Written problem 1: Name every cast member listed under "Starring" in the film article below.

- Film poster
- Directed by: Prateek Vats
- Screenplay by: Shubham Prateek Vats
- Story by: Shubham
- Produced by: Shwetaabh Singh Prateek Vats
- Starring: Shardul Bharadwaj; Mahender Nath; Nutan Sinha; Shashi Bhushan; Naina Sareen;
- Cinematography: Saumyananda Sahi
- Edited by: Tanushree Das
- Music by: Anshul Takkar
- Production company: NAMA Productions
- Distributed by: Outsider Pictures, US
- Release dates: October 2019 (Pingyao); 18 December 2020 (India);
- Running time: 97 minutes
- Country: India
- Language: Hindi

= Eeb Allay Ooo! =

2019 Indian comedy drama film

Eeb Allay Ooo! is a 2019 Indian Hindi-language film, directed by Prateek Vats, in his directorial debut, and written by Shubham. The film revolves around a young migrant in New Delhi, who takes the unusual government job of keeping monkeys away from public buildings, and focuses on his ensuing struggles and disillusionment with the work. The title is onomatopoeiac, as it derives from the three distinct sounds used by an experienced monkey chaser in the film to scare away the rhesus macaques.

Eeb Allay Ooo! premiered at the 2019 Pingyao International Film Festival. In 2020, the film was selected for the 70th Berlin International Film Festival and was screened as part of the We Are One: A Global Film Festival. The film was released theatrically in India on 18 December 2020. It won the Filmfare Award for the Best Film (Critics) announced in March 2021.

Written problem 2: Reproduce the entries below without changes, starting at the line that contains "Where should I click to: Create" and ending at the line that contains "click(246, 339)", with both of those lines included.

Dataset records:
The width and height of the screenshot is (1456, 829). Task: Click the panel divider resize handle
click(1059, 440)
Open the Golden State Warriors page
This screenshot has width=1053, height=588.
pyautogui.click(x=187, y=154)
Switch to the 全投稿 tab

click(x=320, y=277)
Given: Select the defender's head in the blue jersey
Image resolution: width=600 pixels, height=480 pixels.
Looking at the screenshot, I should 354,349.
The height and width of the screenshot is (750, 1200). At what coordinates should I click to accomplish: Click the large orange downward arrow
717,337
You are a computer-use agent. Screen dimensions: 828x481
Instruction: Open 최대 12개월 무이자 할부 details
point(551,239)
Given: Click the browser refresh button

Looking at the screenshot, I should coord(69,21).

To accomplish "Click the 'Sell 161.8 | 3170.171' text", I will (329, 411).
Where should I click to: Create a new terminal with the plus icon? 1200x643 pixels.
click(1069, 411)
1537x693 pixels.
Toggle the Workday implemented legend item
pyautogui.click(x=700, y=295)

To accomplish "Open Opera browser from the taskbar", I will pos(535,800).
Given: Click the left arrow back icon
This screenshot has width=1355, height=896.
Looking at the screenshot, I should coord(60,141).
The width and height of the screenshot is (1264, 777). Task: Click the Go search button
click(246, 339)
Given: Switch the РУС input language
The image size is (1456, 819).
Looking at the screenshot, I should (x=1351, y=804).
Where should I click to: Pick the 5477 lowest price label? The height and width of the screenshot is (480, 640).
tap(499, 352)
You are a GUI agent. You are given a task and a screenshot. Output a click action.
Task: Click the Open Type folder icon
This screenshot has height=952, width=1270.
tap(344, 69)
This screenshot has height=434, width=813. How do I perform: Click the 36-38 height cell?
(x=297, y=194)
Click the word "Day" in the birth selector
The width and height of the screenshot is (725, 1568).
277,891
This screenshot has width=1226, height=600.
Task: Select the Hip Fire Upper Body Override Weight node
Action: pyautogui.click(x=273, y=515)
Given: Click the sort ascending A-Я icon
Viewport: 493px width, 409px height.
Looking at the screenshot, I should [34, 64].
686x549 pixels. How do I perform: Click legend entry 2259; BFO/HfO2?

Task output 1: Shardul Bharadwaj, Mahender Nath, Nutan Sinha, Shashi Bhushan, Naina Sareen

Task output 2:
Where should I click to: Create a new terminal with the plus icon? 1200x643 pixels.
click(1069, 411)
1537x693 pixels.
Toggle the Workday implemented legend item
pyautogui.click(x=700, y=295)

To accomplish "Open Opera browser from the taskbar", I will pos(535,800).
Given: Click the left arrow back icon
This screenshot has width=1355, height=896.
Looking at the screenshot, I should coord(60,141).
The width and height of the screenshot is (1264, 777). Task: Click the Go search button
click(246, 339)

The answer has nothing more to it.